--- start of Material for the task ---
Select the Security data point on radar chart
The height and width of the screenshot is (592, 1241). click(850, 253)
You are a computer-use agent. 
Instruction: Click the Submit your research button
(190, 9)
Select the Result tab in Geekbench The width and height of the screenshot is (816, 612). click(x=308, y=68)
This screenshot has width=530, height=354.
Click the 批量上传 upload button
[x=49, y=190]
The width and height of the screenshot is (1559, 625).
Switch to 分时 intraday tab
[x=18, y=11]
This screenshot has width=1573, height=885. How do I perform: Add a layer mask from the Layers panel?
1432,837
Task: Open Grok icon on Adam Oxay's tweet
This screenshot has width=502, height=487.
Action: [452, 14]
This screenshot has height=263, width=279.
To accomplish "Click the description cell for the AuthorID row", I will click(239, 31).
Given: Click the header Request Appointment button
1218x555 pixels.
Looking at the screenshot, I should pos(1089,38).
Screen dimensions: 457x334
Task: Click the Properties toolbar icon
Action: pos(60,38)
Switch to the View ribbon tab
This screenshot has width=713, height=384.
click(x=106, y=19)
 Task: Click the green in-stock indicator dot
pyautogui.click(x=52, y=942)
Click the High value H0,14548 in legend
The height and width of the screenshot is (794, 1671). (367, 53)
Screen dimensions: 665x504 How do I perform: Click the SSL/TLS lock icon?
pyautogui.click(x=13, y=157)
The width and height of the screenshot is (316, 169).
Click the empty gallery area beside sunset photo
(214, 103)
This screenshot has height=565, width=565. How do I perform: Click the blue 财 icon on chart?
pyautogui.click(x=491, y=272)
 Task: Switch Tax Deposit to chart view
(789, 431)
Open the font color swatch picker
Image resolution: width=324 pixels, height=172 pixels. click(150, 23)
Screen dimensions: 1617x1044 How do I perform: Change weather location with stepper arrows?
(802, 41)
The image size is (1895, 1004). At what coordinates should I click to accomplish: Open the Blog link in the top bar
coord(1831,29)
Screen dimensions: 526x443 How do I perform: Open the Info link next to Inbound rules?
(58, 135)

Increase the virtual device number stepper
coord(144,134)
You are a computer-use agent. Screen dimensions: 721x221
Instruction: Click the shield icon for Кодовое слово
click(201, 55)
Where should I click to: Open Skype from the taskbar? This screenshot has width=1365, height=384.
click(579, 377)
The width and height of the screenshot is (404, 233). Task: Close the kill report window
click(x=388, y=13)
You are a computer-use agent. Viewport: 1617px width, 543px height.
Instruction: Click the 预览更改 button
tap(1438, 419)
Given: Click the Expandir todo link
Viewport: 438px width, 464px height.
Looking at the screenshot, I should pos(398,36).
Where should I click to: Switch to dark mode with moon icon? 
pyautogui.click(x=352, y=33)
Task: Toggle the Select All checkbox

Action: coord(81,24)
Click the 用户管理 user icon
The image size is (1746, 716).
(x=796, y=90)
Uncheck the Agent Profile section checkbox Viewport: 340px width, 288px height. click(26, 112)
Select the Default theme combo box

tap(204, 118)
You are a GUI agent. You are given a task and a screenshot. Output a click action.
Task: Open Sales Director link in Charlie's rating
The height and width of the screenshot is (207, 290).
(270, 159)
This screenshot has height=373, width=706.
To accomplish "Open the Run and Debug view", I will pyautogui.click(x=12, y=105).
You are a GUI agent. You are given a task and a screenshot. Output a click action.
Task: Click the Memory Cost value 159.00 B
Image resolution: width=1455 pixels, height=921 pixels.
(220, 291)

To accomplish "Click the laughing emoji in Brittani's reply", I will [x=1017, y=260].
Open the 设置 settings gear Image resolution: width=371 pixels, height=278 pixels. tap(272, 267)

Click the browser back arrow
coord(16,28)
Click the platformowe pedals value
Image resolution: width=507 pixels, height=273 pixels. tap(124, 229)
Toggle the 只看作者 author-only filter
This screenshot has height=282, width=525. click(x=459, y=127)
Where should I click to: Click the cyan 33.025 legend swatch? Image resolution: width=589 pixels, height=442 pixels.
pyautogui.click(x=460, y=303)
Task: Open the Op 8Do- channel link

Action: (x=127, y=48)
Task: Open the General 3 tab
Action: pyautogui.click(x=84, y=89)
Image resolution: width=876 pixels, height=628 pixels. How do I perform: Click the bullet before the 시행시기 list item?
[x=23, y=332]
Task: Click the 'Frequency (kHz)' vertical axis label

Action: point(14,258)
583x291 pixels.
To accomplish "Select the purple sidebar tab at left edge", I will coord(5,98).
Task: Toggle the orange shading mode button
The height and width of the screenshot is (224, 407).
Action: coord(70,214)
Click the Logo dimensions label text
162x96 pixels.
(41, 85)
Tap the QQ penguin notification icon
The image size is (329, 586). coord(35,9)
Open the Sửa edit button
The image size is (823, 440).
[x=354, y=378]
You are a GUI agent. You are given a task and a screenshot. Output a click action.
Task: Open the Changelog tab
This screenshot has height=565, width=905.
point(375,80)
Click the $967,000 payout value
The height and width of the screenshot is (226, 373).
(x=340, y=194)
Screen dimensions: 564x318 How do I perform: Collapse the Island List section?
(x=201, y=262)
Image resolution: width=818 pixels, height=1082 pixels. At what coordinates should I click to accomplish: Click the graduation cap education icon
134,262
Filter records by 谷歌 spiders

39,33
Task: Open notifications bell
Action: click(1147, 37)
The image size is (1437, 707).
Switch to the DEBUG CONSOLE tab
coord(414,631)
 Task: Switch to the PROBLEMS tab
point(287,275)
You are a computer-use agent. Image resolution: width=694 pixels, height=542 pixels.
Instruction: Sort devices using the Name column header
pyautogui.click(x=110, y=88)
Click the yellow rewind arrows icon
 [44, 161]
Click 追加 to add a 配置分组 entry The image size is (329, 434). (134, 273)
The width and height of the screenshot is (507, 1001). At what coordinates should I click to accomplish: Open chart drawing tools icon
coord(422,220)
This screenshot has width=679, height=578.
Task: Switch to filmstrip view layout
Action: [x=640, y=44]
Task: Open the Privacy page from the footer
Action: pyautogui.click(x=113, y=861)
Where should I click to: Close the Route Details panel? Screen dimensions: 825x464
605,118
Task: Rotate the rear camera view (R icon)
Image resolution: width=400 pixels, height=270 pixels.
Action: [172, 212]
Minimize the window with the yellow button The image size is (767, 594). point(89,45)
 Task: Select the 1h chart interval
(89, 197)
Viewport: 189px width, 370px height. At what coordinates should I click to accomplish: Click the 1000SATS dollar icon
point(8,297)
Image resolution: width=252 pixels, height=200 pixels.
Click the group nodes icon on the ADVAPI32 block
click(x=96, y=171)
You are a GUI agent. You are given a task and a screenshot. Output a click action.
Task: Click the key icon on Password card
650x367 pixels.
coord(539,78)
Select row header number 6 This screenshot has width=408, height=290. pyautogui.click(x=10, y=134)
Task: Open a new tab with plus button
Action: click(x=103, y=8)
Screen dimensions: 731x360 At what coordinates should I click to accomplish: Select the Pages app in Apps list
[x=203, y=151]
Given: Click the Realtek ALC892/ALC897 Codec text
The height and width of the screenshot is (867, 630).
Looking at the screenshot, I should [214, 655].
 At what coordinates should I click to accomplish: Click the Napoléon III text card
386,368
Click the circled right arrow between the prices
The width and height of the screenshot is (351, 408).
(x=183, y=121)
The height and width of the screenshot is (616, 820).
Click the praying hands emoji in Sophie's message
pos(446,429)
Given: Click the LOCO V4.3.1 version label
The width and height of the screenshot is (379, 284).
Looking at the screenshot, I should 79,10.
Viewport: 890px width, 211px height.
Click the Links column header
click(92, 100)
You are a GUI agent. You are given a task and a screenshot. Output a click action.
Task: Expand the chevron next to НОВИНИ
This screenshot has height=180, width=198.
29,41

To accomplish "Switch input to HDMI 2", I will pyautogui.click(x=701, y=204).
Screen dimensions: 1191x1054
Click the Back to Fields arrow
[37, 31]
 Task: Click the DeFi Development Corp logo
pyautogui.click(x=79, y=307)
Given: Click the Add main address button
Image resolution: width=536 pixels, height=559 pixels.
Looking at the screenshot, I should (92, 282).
--- end of Material for the task ---
How many lines of the data above contain the string "Where"? Case counts. Reply with the number alone.

4